Watching this clip, produced by the National Theatre, definitely enlightened me and helped me to understand the discipline and elements of what make theatre Brechtian. The video gave clear examples from on stage of how some techniques were applied. For example, alienation came through when one of the actors used his own mouth to produce the sound effects of a bomb going off whilst being on stage for the audience to see. In some pieces of naturalistic theatre the fourth wall is gradually taken down ; i feel like in Brechtian theatre the fourth wall is completely demolished. What I mean by this is that no director choose to subtly introduce the idea during their play that it is indeed a performance and is there to be examined but automatically throw it in your face without warning that it should be analysed seriously. It's like trying to familiarise yourself with something you'd have no reason to and are meant to find the weird, the norm. I agree that for some members of the audience before understanding Brechtian techniques it can be quite disconcerting yet visually thrilling to watch. I'd say most Brechtian technique isn't applied in the acting but the blocking, staging, lights and installations. 

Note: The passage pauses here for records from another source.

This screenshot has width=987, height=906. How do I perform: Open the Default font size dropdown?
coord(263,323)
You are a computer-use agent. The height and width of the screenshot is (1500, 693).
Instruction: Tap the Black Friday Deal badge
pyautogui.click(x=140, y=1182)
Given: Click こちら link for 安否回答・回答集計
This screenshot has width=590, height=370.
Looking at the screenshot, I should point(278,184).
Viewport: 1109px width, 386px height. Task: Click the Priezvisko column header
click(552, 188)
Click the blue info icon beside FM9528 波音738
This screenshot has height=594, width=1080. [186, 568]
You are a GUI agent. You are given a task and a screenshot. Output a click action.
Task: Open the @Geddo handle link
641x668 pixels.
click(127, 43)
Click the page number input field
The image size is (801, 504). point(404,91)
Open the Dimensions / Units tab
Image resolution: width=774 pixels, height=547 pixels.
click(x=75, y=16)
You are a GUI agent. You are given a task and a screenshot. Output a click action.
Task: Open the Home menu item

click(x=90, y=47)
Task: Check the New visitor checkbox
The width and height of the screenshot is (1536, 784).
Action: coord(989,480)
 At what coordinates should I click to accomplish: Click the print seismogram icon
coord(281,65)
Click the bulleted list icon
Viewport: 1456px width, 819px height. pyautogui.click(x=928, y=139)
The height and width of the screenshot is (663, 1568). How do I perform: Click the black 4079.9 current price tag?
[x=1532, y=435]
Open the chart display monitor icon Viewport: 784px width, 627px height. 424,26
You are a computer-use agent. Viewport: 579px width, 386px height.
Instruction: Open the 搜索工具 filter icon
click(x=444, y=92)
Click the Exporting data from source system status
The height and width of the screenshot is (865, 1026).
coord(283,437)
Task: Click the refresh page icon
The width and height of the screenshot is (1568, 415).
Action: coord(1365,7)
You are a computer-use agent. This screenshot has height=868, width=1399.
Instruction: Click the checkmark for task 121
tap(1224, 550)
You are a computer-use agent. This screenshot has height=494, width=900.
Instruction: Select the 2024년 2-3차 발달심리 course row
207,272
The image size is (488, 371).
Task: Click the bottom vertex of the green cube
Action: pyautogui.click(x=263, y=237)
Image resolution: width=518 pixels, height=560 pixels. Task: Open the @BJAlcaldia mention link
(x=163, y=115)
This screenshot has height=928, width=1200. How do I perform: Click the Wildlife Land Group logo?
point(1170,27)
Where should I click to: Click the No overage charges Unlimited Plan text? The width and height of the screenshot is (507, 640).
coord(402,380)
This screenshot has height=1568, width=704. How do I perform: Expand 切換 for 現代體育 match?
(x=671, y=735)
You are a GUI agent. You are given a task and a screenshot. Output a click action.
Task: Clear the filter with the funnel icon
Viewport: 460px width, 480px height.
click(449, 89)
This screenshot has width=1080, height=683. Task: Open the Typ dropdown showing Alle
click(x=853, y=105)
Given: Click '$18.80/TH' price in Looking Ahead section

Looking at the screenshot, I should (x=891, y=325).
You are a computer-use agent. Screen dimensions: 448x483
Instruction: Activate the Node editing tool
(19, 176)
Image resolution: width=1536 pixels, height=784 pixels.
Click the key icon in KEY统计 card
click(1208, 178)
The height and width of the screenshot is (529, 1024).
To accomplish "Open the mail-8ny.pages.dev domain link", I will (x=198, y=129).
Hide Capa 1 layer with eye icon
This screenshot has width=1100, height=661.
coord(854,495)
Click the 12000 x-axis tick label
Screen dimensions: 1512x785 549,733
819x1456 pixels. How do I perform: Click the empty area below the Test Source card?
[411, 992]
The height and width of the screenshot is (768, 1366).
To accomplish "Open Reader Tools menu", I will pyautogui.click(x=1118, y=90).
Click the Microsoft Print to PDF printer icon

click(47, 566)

Brecht's Mother Courage and Her Children at the Olivier Theatre
This particular video focused on the emotional  aspect the audience connects with the play of 'Mother Courage and Her Child'. As we know, Brecht moves away from the idea of letting the audience feel comfortable enough to watch a piece of theatre and challenges them to reanalyse the situation with how and why something is occurring. One person mentioned how Brecht wants us to be 'affected by what's happening but in many different ways'. Honestly i'm left a bit confused because I thought the idea of emotional connection between character and audience was stripped away yet the woman states how important it is to leave enough space in a political piece where the audience can enter themselves. Although I understand the end product is for the individual to enjoy what's going on but be allowed and persuaded to view it as an examiner of why something may be. Having never watched a piece of Brechtian theatre, i'd established this quite mundane, educational history lesson in my head of what it would look like but i realised the practitioner wasn't crazy enough to filter all the elements that makes a piece of theatre so intriguing. In the end theatre should prioritise entertainment rather than it being polemical.